• Task to complete: Collect every line of the records below that contains the word "This", and copy each one. Case counts.

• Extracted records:
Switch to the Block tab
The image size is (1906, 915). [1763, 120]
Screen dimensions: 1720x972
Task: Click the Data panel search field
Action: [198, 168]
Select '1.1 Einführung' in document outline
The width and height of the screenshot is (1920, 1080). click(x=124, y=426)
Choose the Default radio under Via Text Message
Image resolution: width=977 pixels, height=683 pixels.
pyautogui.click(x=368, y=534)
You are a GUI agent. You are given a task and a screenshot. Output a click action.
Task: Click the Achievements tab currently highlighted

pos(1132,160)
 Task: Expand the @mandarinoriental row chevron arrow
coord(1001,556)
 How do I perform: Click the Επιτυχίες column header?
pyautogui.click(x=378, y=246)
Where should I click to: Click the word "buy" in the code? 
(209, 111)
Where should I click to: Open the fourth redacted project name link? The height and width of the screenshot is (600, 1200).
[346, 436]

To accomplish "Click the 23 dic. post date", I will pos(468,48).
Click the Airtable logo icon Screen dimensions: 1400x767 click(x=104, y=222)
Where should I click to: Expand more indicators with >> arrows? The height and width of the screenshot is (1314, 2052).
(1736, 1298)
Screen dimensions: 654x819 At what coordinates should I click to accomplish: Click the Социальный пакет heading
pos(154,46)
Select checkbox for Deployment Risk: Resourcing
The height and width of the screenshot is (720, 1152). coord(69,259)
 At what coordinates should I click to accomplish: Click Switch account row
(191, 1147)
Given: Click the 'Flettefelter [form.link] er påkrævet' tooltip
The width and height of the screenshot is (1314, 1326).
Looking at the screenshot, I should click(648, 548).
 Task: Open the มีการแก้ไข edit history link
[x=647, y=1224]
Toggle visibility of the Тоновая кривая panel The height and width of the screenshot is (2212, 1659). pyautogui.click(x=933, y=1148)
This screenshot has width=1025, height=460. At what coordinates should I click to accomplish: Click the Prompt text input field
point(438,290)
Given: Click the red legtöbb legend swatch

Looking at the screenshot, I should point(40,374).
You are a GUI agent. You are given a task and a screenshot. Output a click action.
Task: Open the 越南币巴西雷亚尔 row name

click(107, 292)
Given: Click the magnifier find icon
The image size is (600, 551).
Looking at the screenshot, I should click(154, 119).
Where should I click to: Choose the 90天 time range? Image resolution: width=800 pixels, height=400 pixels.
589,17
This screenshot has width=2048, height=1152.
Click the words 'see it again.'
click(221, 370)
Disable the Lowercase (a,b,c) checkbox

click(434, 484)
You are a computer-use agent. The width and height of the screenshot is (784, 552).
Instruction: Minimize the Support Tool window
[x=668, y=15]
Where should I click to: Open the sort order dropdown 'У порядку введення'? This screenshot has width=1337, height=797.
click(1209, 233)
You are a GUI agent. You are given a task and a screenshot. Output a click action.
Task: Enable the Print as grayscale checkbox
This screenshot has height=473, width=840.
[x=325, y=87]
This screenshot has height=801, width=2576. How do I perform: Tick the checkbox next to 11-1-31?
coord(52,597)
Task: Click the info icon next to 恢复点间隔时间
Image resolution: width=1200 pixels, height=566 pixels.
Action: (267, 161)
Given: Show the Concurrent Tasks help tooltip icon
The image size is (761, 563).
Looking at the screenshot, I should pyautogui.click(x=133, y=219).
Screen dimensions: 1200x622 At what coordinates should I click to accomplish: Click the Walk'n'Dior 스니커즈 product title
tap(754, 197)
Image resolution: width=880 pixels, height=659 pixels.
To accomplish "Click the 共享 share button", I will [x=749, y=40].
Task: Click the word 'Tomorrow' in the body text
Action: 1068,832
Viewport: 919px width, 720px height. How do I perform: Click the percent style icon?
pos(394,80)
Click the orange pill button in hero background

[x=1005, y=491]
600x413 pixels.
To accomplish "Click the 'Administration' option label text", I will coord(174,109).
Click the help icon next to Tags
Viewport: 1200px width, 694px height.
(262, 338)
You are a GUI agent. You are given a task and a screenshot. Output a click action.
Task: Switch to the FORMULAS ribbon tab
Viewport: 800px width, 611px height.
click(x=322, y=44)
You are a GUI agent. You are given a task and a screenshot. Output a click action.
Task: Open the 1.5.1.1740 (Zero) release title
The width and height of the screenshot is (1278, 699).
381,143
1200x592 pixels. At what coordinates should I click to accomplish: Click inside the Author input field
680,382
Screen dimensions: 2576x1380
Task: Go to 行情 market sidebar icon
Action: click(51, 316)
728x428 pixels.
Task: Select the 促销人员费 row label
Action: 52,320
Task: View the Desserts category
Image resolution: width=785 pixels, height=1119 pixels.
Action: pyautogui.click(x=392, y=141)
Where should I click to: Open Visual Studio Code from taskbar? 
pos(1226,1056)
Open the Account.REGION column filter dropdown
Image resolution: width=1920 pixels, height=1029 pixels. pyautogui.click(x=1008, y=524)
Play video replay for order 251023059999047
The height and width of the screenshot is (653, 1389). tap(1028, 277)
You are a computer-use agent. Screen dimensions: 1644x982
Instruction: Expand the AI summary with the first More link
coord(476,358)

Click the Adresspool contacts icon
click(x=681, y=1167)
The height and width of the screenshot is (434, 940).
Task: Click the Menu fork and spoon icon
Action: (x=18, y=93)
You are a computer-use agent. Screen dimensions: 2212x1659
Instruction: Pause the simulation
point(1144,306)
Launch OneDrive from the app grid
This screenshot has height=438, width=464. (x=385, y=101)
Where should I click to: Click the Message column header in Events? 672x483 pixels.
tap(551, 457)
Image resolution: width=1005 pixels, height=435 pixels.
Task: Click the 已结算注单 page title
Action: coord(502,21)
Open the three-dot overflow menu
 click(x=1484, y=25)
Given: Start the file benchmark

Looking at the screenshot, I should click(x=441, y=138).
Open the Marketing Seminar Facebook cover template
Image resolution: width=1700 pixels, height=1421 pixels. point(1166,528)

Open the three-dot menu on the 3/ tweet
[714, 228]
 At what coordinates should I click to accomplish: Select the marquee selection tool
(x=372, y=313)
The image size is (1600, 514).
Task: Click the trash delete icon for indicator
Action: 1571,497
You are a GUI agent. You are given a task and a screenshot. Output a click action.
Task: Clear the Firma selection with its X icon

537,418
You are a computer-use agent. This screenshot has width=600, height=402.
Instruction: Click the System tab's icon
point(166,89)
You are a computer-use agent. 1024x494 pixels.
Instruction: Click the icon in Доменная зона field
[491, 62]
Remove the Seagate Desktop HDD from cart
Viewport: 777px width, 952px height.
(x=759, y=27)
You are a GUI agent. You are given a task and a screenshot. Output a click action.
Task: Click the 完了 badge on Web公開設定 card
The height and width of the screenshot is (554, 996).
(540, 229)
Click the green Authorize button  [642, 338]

• Result:
This screenshot has width=1025, height=460. At what coordinates should I click to accomplish: Click the Prompt text input field
This screenshot has width=2048, height=1152.
Where should I click to: Open the sort order dropdown 'У порядку введення'? This screenshot has width=1337, height=797.
This screenshot has height=473, width=840.
This screenshot has height=801, width=2576. How do I perform: Tick the checkbox next to 11-1-31?
This screenshot has height=438, width=464. (x=385, y=101)
You are a computer-use agent. This screenshot has width=600, height=402.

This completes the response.